> [WHAT TO PRODUCE] Your copy of the entries below should hold exactly the lines from the one containing "The image size is (1218, 1360)." to the one containing "clear' for instrument", inclusive, and no pictures.

(SUPPLIED MATERIAL begins)

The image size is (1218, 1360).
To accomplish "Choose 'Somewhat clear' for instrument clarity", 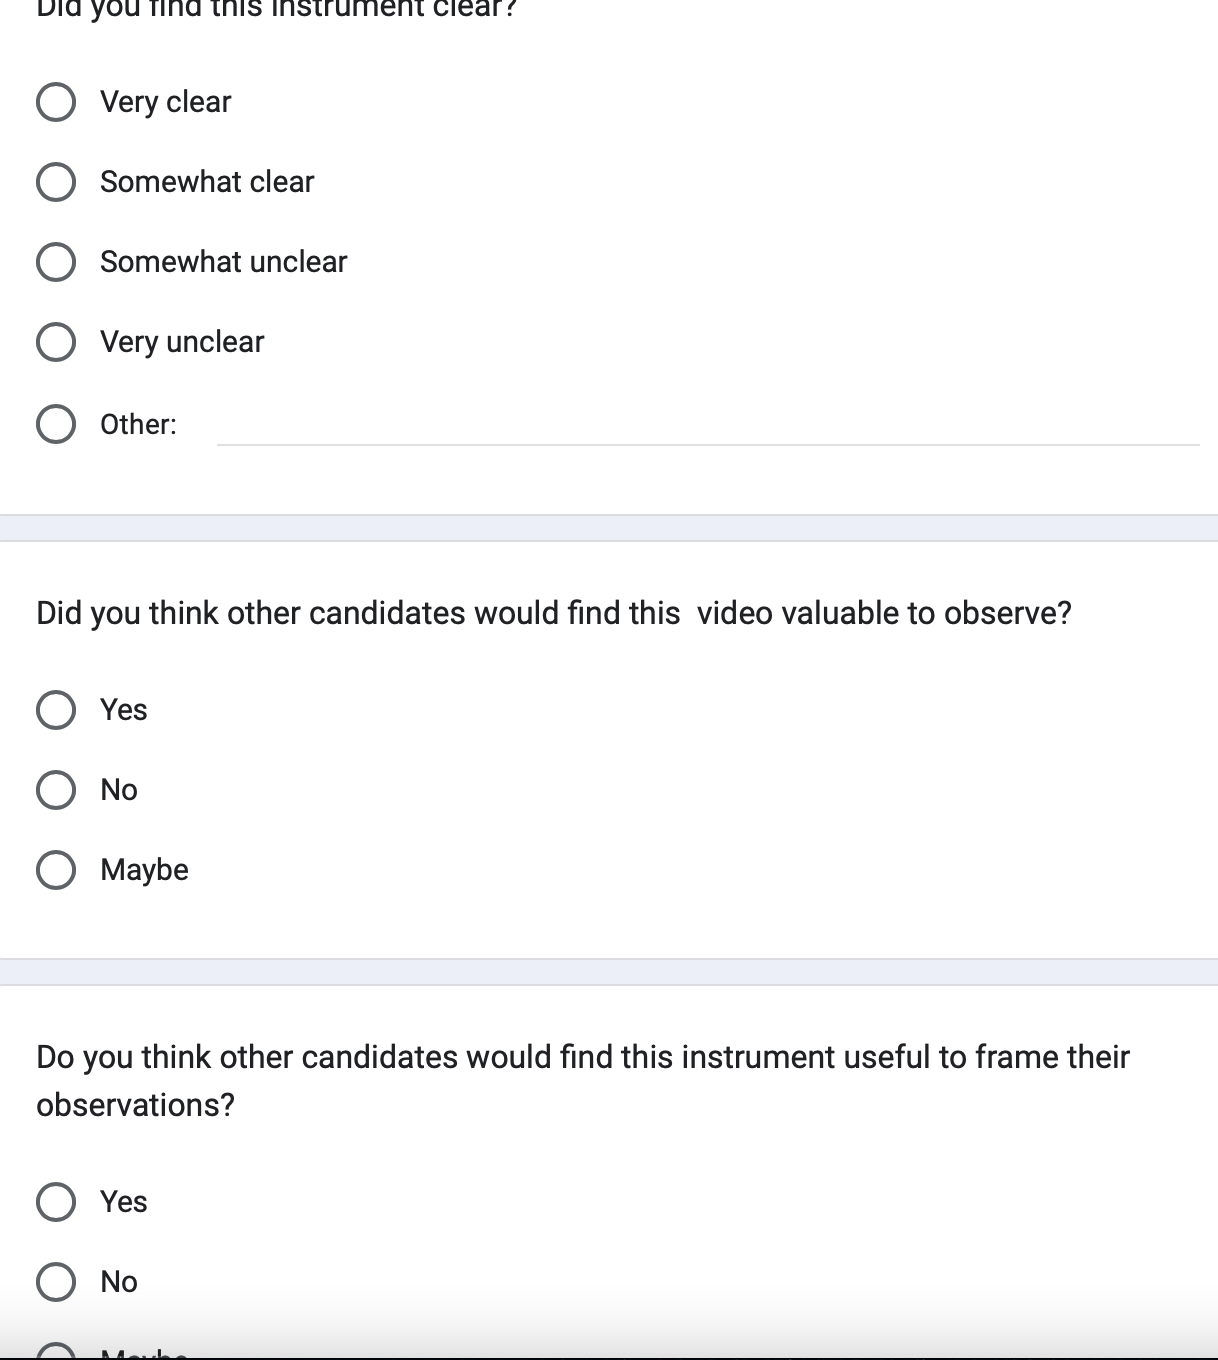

(SUPPLIED MATERIAL ends)
(SUPPLIED MATERIAL begins)

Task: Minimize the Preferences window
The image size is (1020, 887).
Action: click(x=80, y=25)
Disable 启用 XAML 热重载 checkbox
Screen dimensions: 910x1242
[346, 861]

(SUPPLIED MATERIAL ends)

> [RESULT OF THE EXERCISE]
The image size is (1218, 1360).
To accomplish "Choose 'Somewhat clear' for instrument clarity", 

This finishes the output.